Everything funnels through a Channel Router, into channel-appropriate
extractors (OCR / VLM, voice transcription, structured parsers), and out into a
Unified Intake Queue typed against the Ontology.

```mermaid theme={null}
flowchart TB
  subgraph CH [Channels]
    CH1[Email / mailbox]
    CH2[Chat / SMS / messaging]
    CH3[Phone / voicemail / IVR]
    CH4[Web / mobile forms]
    CH5[Partner APIs / webhooks]
    CH6[SFTP / batch files]
    CH7[Document upload / scan]
    CH8[Telematics / sensor stream]
  end
  subgraph ROUTER [Channel router]
    R1[Authenticate]
    R2[Classify channel]
    R3[Tag tenant / region]
    R4[Apply rate budget]
  end
  subgraph EXT [Channel-specific extractors]
    E1[Structured parser]
    E2[Agentic OCR / VLM]
    E3[Voice transcription]
    E4[Email / chat parser]
    E5[Stream consumer]
  end
  subgraph QUEUE [Unified intake queue]
    Q1[Typed event]
    Q2[Provenance + hash]
    Q3[Markings applied]
  end
  CH1 --> ROUTER
  CH2 --> ROUTER
  CH3 --> ROUTER
  CH4 --> ROUTER
  CH5 --> ROUTER
  CH6 --> ROUTER
  CH7 --> ROUTER
  CH8 --> ROUTER
  ROUTER --> E1
  ROUTER --> E2
  ROUTER --> E3
  ROUTER --> E4
  ROUTER --> E5
  E1 --> QUEUE
  E2 --> QUEUE
  E3 --> QUEUE
  E4 --> QUEUE
  E5 --> QUEUE
  QUEUE --> ONT[Ontology / Data abstraction]
  classDef src fill:#fff,stroke:#111,color:#111;
  classDef hub fill:#fafafa,stroke:#111,stroke-width:1.5px,color:#111;
  class CH,EXT src;
  class ROUTER,QUEUE hub;
```

*Fig. 7.0a — Multimodal ingestion layer. Eight channel families → Channel Router → channel-specific extractors → Unified Intake Queue → Ontology.*

## 7.1  Channel matrix

The substrate accepts signal across three transport modes — push, pull, and stream — and three
content modes — structured, semi-structured, and unstructured. The same ingest gateway
(§7.3) terminates all of them; differences are confined to adapters.

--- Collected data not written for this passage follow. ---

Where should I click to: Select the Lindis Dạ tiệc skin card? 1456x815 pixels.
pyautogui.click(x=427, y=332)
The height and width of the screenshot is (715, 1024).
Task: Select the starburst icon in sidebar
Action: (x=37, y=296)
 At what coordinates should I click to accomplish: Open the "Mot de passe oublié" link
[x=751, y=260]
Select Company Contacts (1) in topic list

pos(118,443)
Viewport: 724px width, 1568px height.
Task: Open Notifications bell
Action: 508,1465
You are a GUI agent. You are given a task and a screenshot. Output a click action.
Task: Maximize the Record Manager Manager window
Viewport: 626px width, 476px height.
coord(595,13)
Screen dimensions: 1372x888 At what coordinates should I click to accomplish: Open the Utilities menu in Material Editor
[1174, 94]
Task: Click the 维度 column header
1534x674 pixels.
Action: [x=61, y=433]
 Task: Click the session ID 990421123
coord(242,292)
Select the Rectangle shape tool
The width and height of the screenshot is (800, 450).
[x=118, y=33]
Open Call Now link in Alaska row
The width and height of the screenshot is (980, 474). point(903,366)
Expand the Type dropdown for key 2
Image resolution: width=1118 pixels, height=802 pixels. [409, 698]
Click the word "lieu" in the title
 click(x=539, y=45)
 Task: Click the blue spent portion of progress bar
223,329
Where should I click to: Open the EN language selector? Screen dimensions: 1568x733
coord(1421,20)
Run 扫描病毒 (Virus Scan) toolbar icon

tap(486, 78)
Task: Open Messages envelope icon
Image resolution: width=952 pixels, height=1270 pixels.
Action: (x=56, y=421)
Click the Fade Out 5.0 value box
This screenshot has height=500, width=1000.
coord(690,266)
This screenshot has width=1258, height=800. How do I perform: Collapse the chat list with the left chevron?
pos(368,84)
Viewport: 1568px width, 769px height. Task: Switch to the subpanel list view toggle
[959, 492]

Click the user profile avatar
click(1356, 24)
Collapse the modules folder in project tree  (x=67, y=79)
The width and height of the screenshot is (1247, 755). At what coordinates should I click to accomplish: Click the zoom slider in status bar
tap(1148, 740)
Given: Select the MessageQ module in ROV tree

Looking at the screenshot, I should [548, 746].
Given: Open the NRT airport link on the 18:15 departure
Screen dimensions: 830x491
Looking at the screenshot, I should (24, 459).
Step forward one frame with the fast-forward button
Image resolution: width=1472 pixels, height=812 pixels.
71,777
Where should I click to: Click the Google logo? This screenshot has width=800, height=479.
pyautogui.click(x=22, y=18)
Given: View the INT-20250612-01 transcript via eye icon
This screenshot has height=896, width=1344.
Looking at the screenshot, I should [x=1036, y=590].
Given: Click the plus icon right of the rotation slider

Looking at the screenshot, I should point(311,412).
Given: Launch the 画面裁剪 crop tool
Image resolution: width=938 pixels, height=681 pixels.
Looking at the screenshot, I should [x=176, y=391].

| Mode                | Examples                                        | Latency                  | Idempotency                         | Default backpressure   |
| ------------------- | ----------------------------------------------- | ------------------------ | ----------------------------------- | ---------------------- |
| Push · structured   | Webhooks · partner APIs · broker portals        | real-time                | caller-supplied key + body hash     | HTTP 429 + Retry-After |
| Push · unstructured | Inbound email · SFTP drop · upload portal       | seconds–minutes          | (message-id, attachment-hash) tuple | queue depth gating     |
| Pull · structured   | Policy admin · claims · billing · GL            | scheduled or change-feed | (source, primary key, version)      | chunked cursor         |
| Pull · unstructured | Document mgmt · regulator portals               | polled                   | (source, externalId, contentHash)   | chunked cursor         |
| Stream              | Telematics · sensor · clickstream · partner CDC | milliseconds–seconds     | per-stream watermark                | partition lag · DLQ    |

## 7.2  Content modes

<CardGroup cols={3}>
  <Card title="Typed payloads" icon="code">
    **Structured** — JSON / XML / Avro / Protobuf with a known schema. Validated at the gateway, mapped directly to Ontology objects.
  </Card>

  <Card title="Form-shaped" icon="table">
    **Semi-structured** — Standard forms (ACORD, regulator filings, broker spreadsheets). Parsed into a tabular intermediate, then mapped.
  </Card>

  <Card title="Free-form content" icon="file-lines">
    **Unstructured** — PDFs, images, scans, handwritten forms, emails, voice transcripts. Routed through extraction tools (§9 · Extraction) under audit.
  </Card>
</CardGroup>

## 7.3  Ingest gateway responsibilities

The ingest gateway is a single hardened component that every channel terminates into. It performs:

1. **Authentication** — mTLS / OAuth2 client credentials / signed webhook / SFTP key. Anonymous ingest is never permitted.
2. **Authorisation** — the source principal's scope must include `data.ingest.<channel>`. Cross-tenant routing is impossible by construction.
3. **Anti-malware & content scan** — every byte stream is scanned at the boundary. Quarantine on detection; tenant security plane notified.
4. **Classification** — initial markings (tenant, region, default sensitivity) are applied immediately.
5. **Hashing** — SHA-256 of the canonical payload bytes; stored as the document content address.
6. **Persistence** — write to immutable object storage with versioned key and retention policy.
7. **Dedupe** — see §7.5.
8. **Acknowledgement** — typed receipt with `(documentId, contentHash, ingestId)`; acknowledged after durable persistence and audit emission.

## 7.4  Topology

```mermaid theme={null}
flowchart TB
  src1[Push channel] --> gw[Ingest gateway]
  src2[Pull adapter] --> gw
  src3[Stream consumer] --> gw
  gw --> auth[Auth + scope]
  auth --> scan[Scan + classify]
  scan --> hash[Hash + persist]
  hash --> dedupe[Dedupe]
  dedupe --> map[Mapping queue]
  hash --> store[(Immutable object store)]
  dedupe --> dlq[(DLQ)]
  audit[(Audit chain)] -.- gw
  audit -.- auth
  audit -.- scan
  audit -.- dedupe
```

*Fig. 7.1 — Ingest topology. Every channel terminates into the same gateway; every step emits an AuditEvent.*

## 7.5  Dedupe key construction

Dedupe keys are deterministic per channel and form the basis of intake idempotency. The
same logical signal received twice never produces two upstream objects.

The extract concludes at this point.